As described above, by water-molding the entire connecting portion, the watertightness and the water pressure resistance are reliably maintained, and a highly reliable cable connection structure can be obtained.

Also, since this is a molding process, there is no need to be a skilled person to perform this work, and even an inexperienced person can easily perform this work, and the reliability of watertightness also decreases. Of course, there is no variation in shape.

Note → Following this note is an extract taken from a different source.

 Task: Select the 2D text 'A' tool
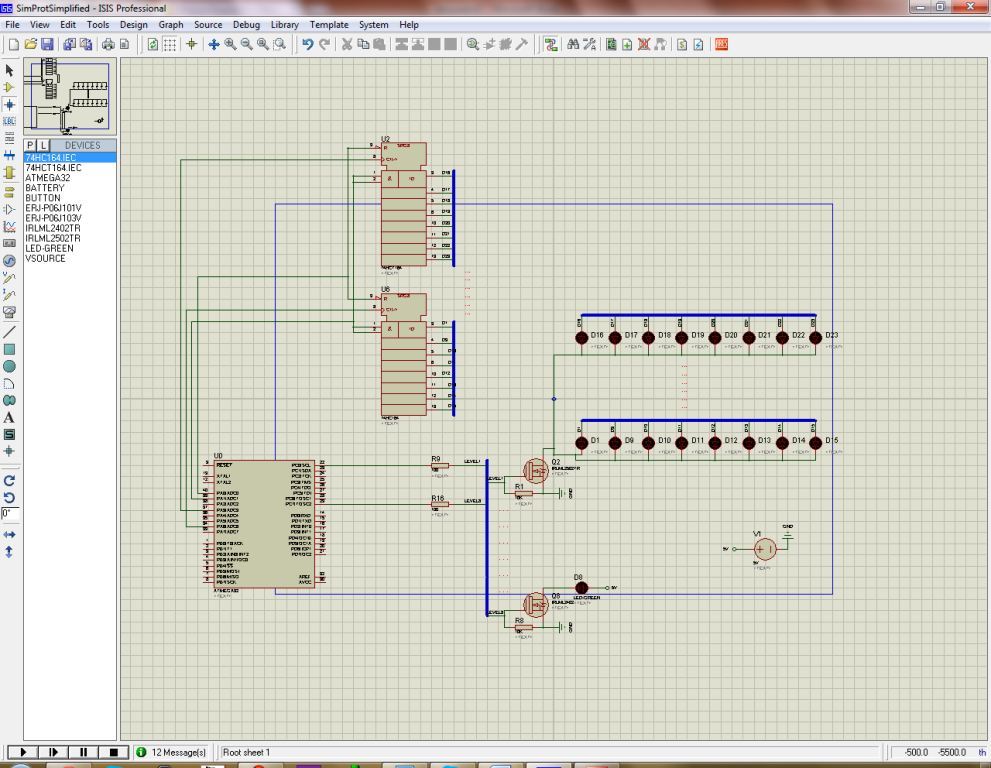(x=10, y=417)
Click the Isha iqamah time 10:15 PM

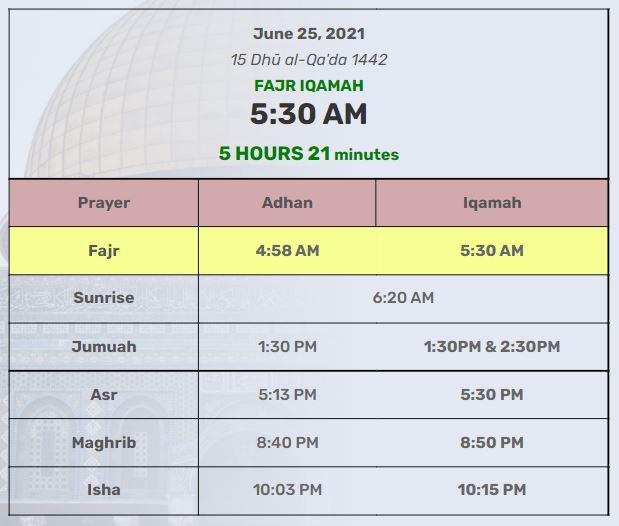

[Brief description of drawings]

FIG. 1 is a side sectional view of a main portion of a connecting portion showing an embodiment of the cable connecting structure of the present invention, and FIG. 2 is a sectional view taken along the line AA of FIG.
FIG. 3 is a side view showing the whole of the cable connecting structure, FIG. 4 is a side view showing the whole of the conventional cable connecting structure, and FIG. 5 is a side sectional view showing the main part of the conventional cable connecting structure. 1 ... Transmitter / receiver, 2 ... Cable 3 ... Terminal part, 5 ... Water pressure resistant container 7 ... Preamplifier, 9 ... Core wire 14 ... Connecting part, 15 ... Terminal 16 ... Rubber part , 17 …… Connector 18 Rubber molding material

Claims (1)

[Scope of utility model registration request] 1. A plurality of core wires exposed from the ends of the cables to be connected are connected to each other via metal terminals, and the connected portions are made of a protective material having waterproofness and water pressure resistance. In the covered cable connection structure, the terminal is made of a solid rod-shaped member, and each end thereof is provided with a bottomed hole into which an end portion of the plurality of core wires can be inserted with a predetermined length. The ends of the cores of the respective cables are inserted into and fixed to the holes by inserting the ends from both ends, and a rubber portion is provided by baking at the center of the periphery of the terminal to interpose between the terminals. Including the circumference of the rubber part, the circumference of the terminal protruding from the rubber part on both sides, the circumference of each core exposed between this terminal and each other's cable, and the circumference of the end part of both cables. The entire connection is rubber Cable connection structure characterized in that covered integrally with a protective material by Rudo.